After turning in successful genre hits such as The House of the Devil, The Innkeepers, and The Sacrament, horror fans were a bit surprised when writer/director TI West made it known that his next feature wouldn’t be a horror film at all; It would be a Western. Not a horror/western, West was quick to clarify–just a Western. And while that may very well have been his intent, I’m not so sure that it was a successful one, as In a Valley of Violence presents itself as a gritty revenge-thriller that is doubtful to find an audience anywhere other than the genre he was hoping to escape.
One thing is for certain: West was able to round up an impressive cast for his 7th feature film. Names like Ethan Hawke, John Travolta, Karen Gillan, and Taissa Farmiga grace the screen with a group presence that goes a long way in making this relatively small-scale project feel like something else entirely. It’s also nice to see Larry Fessenden on screen as a reminder of West’s strong indie ties. But while the cast of characters alone might draw the interest of “genre” outsiders, none of them bring anything particularly strong to the table–and that’s surprising. Even when Hawke is at his grittiest and angriest, something about his actions and emotions fail to resonate with me as a viewer. It’s cool and awesome to look at, but not as powerful as it should have been. I imagine that viewers will sympathize with his motivation, but that’s about it.

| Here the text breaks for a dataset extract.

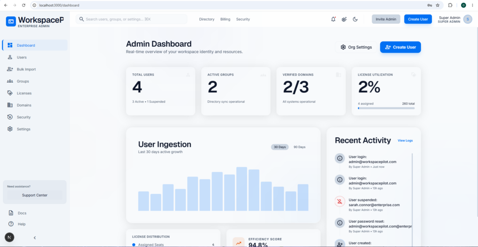
Task: Open the notifications bell
Action: click(333, 19)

As for being a Western, I suppose that’s true in the strictest sense of the genre. It does, in fact, take place in the proper time frame in a desolate town full of flowing dresses, cowboy hats, and horses, but the environment feels terribly sparse. We’re led to understand that this town has seen better days, but the fact that it seems to be inhabited by less than 20 civilians is a bit strange. If this had been a film that plays out on the outskirts of town, the limited body count would make sense. But as it stands, In a Valley of Violence falls shy of feeling like a slice of something larger. Busing in about 20 additional extras would have gone a long way in making the town feel like something more than just a set piece. The same can be said for its rather utilitarian story.
I’ll admit that emotions ran high in the film’s turning point, but even that seemed like low-hanging fruit. It’s almost disappointing that West would focus on such a “gimme” when he’s shown such promise in previous films with more organic character arcs and motivations. What is done here is effective, but not terribly original. This is compounded by the fact that West wanted to leave the horror genre for fear of retreading familiar water but chooses to tread the very same tropes here. It’s a bummer, but that doesn’t make it bad.
West’s debut effort into a new genre is a commendable one, but he’s unableto truly explore something new and exciting in the narrative space. We’ve seen this all before, but that doesn’t mean it isn’t exciting. That said, I’ve seen the gritty Western/Thriller pulled off to greater success from far less accomplished filmmakers. TI West is an excellent horror filmmaker, but In a Valley of Violence proves that he’s still figuring out who he wants to be when he steps outside of that space.
In a Valley of Violence screened at the 2016 Toronto After Dark Film Festival.